LIMA, Peru – At least nine people were killed in Peru Monday during clashes between law enforcement authorities and anti-government protesters who were attempting to invade an airport in the southeastern city of Juliaca, the local ombudsman's office said.
The protesters were demanding the departure of President Dina Boluarte. "We have so far nine dead in the morgue as a result of the clashes in Juliaca," Nivardo Enriquez Barriales, coordinator of the ombudsman's office in the city, told AFP.
Peru on Monday barred entry to Bolivian ex-leader Evo Morales, who stands accused of seeking to "interfere" in its affairs amid ongoing protests following the ousting of former president Pedro Castillo.
Nine Bolivians, including Morales, were barred until further notice from entering "through all immigration checkpoints," the interior ministry said in a statement.
"In recent months, foreign nationals of Bolivian nationality were identified as having entered the country for political activities," it added, citing a threat to "national security and the internal order of Peru."
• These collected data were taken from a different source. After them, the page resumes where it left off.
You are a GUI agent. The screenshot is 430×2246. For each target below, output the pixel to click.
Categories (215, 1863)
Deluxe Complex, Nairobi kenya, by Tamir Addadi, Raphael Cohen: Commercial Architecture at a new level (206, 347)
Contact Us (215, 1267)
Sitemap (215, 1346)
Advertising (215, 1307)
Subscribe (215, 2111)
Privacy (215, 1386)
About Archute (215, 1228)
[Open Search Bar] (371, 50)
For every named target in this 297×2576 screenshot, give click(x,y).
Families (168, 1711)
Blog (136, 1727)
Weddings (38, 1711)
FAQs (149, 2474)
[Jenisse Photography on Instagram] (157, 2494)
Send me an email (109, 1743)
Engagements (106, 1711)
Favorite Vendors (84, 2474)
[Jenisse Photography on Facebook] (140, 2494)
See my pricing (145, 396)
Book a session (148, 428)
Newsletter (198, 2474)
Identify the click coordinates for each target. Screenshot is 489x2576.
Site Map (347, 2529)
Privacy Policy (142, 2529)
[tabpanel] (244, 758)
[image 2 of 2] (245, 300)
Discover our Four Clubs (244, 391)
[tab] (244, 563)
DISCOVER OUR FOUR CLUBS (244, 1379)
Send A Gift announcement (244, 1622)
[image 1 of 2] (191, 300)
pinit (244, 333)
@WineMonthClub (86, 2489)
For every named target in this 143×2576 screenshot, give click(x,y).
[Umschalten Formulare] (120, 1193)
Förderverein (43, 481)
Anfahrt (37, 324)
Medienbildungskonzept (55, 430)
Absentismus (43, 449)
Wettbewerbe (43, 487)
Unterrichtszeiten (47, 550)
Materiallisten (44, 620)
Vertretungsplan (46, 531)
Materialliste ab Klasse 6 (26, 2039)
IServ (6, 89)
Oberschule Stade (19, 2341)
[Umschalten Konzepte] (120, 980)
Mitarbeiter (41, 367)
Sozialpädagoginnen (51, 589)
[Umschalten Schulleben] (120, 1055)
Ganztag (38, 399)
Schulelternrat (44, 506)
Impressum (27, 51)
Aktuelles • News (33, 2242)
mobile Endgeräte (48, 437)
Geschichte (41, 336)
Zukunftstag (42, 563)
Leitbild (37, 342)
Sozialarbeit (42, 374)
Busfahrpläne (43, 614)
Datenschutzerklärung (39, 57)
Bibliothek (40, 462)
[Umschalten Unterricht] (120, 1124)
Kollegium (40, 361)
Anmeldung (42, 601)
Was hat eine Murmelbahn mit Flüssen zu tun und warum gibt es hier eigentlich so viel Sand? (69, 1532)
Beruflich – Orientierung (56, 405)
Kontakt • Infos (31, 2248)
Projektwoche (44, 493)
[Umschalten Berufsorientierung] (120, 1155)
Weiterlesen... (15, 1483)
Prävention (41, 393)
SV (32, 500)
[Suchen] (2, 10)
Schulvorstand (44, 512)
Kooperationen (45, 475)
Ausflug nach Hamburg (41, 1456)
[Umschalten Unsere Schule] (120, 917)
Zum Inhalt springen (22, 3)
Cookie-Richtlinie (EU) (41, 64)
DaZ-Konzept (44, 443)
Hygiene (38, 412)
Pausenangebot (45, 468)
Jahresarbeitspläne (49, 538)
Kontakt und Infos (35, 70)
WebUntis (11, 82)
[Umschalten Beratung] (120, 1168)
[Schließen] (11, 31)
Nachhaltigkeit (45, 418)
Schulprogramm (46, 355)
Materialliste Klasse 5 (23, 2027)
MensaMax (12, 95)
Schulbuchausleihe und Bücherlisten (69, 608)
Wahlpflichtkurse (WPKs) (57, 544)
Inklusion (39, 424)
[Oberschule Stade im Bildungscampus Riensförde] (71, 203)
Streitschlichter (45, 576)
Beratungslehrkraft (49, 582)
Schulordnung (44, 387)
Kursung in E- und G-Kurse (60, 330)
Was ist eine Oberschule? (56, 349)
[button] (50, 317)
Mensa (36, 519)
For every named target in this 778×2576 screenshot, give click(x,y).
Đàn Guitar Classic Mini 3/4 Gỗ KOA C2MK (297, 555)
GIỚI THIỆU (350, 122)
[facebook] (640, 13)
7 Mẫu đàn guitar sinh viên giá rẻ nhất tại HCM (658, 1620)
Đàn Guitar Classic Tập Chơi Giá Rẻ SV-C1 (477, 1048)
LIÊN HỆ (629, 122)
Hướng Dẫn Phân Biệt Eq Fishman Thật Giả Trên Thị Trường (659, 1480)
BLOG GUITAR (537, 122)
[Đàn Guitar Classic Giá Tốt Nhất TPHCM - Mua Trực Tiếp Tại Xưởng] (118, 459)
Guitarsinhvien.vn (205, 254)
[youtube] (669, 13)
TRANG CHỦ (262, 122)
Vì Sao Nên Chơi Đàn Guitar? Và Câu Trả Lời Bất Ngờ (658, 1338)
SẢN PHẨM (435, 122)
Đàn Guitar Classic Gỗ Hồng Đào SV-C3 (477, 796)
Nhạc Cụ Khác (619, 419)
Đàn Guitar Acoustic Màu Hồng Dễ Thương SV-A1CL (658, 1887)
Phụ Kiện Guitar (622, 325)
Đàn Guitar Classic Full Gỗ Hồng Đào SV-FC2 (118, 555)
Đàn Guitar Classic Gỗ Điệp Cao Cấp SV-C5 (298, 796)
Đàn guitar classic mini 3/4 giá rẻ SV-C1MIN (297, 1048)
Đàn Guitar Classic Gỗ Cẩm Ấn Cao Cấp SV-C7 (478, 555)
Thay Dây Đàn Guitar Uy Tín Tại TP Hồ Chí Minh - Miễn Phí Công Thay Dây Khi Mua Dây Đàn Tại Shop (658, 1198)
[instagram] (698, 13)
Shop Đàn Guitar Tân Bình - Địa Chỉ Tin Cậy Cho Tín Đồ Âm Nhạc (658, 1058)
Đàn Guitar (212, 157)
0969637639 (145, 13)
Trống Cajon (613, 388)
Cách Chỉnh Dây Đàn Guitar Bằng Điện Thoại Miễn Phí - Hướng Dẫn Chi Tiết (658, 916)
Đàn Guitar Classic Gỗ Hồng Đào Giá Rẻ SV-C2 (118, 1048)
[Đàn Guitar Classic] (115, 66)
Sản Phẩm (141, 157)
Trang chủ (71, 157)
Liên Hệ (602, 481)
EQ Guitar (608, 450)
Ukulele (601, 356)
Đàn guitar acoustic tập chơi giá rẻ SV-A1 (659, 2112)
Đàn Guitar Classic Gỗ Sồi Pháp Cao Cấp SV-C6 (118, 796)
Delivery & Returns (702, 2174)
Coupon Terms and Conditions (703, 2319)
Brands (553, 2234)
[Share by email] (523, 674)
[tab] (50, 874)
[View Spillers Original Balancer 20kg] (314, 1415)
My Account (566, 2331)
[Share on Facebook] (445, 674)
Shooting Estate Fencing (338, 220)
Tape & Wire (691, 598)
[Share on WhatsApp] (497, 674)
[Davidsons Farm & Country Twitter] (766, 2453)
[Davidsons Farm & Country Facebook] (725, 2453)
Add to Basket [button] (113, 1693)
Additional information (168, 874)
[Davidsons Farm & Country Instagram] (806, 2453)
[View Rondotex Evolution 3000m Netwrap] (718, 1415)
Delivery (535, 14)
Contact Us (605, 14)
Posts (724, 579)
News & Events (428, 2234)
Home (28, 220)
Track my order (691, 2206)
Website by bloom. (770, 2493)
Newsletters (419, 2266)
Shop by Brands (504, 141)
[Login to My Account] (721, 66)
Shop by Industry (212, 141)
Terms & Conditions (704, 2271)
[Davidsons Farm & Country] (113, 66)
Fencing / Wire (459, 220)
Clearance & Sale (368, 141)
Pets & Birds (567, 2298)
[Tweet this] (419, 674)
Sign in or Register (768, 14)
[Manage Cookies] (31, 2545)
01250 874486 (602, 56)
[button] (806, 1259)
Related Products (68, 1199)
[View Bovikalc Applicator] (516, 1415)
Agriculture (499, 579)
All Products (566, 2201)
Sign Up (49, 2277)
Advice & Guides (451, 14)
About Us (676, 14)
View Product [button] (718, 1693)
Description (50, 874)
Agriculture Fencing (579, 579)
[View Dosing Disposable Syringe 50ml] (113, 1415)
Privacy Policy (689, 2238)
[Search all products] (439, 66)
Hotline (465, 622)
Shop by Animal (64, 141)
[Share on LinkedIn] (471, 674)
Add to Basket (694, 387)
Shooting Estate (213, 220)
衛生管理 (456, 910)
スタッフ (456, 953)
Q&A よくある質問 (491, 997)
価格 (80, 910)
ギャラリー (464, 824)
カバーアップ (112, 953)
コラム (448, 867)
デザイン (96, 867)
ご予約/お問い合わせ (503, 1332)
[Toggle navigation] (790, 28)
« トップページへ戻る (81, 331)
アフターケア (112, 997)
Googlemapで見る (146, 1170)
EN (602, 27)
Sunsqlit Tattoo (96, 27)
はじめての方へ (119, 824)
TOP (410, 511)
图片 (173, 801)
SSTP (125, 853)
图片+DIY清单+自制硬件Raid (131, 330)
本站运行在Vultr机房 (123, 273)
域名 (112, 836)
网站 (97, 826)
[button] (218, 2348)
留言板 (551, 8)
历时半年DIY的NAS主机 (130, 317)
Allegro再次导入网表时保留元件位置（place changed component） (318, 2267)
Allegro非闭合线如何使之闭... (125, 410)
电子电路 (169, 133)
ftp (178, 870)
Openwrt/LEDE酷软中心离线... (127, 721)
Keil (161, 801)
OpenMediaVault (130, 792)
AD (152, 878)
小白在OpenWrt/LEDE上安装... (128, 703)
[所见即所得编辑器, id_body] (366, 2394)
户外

Morales, who was his country's first indigenous president, expressed his support for the protests against President Dina Boluarte, especially in the ethnic Aymara Puno region which borders Bolivia and is the epicenter of the demonstrations.
"While right-wing oligarchic groups in Peru try to intimidate us with lies and unsustainable denunciations, the brutal repression of indigenous brothers demanding justice, democracy and recovery of their natural resources continues," Morales said on Twitter over the weekend.
"Peru has awakened," said the former president, who was last in Peru in November.
Boluarte was Castillo's deputy and took over his duties after his impeachment and arrest on December 7.
Last week, she urged Morales to stop seeking to "interfere" in Peruvian affairs.
Castillo was arrested after a failed bid to dissolve Congress to rule by decree. His ouster sparked nationwide protests that claimed 22 lives in clashes and injured more than 600.
After a two-week break over the holiday period, the protests resumed last week, with hundreds demonstrating in six of the South American nation's 25 regions.
Puno is in the grips of a general strike, and a march is being planned from there to the capital, Lima.
Bolivia is South America's only indigenous majority country, with about 60 percent of its people in its largest groups, the Aymara and Quechua peoples.
Peru, which has Aymara, Quechua and smaller lowland groups, is about 25 percent indigenous.